**REQUIRED WORK:**
Reproduce the material starting with the line containing "You are a computer-use" and going on through the line containing "tap(116, 99)", multiplying every number in the answers (coordinates and stated image dimensions) by 0.45 and rounding to whole numbers, with halves rounded up. Keep the numbers in the requests unchanged, and omit the pictures from your output.

**DATA RECORDS:**

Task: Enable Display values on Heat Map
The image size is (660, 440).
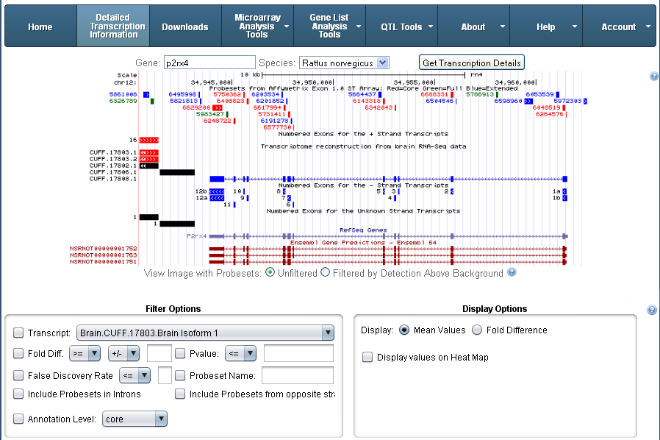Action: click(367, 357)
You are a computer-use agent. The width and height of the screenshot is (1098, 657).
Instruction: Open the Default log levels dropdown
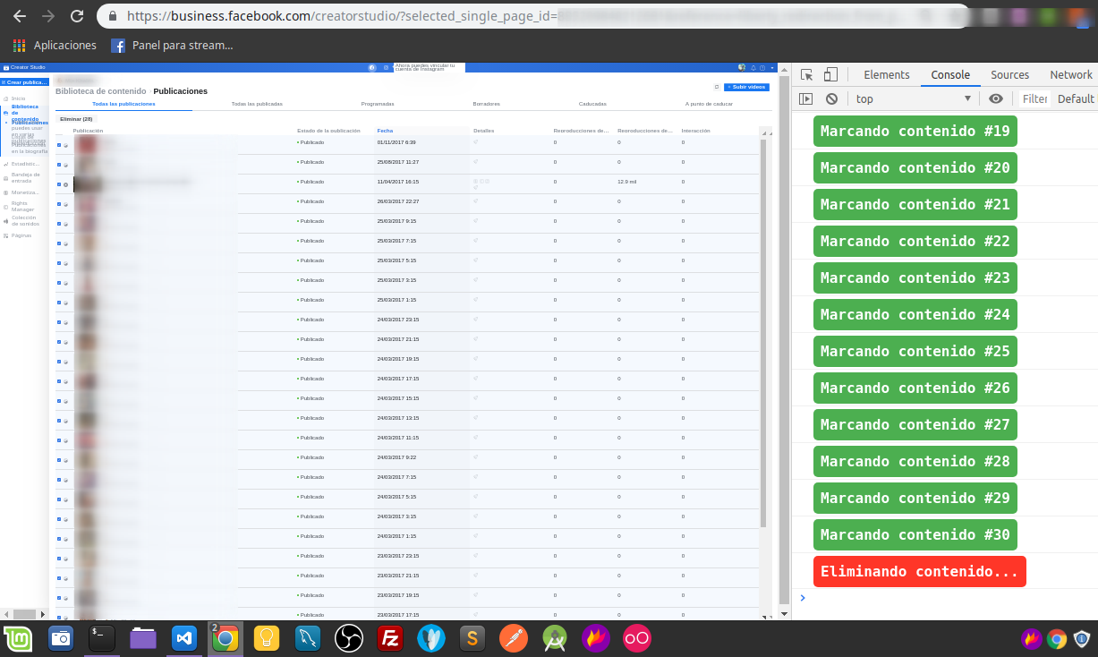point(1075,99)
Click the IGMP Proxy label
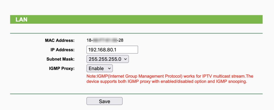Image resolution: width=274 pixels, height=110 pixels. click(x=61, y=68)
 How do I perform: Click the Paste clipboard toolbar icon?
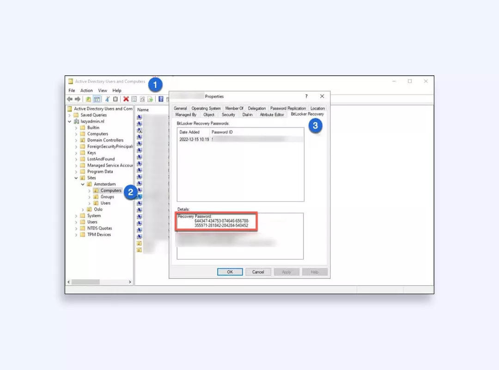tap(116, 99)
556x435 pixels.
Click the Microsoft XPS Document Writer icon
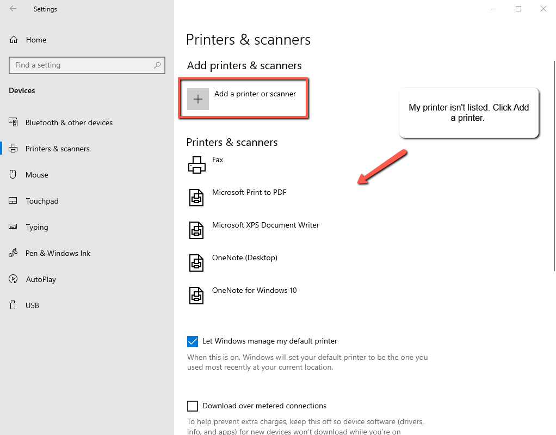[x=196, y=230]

**EXERCISE SOLUTION:**
You are a computer-use agent. The width and height of the screenshot is (1098, 657).
Instruction: Open the Default log levels dropdown
point(484,45)
Click the IGMP Proxy label
Image resolution: width=123 pixels, height=50 pixels. click(x=27, y=31)
 How do I perform: Click the Paste clipboard toolbar icon?
tap(52, 45)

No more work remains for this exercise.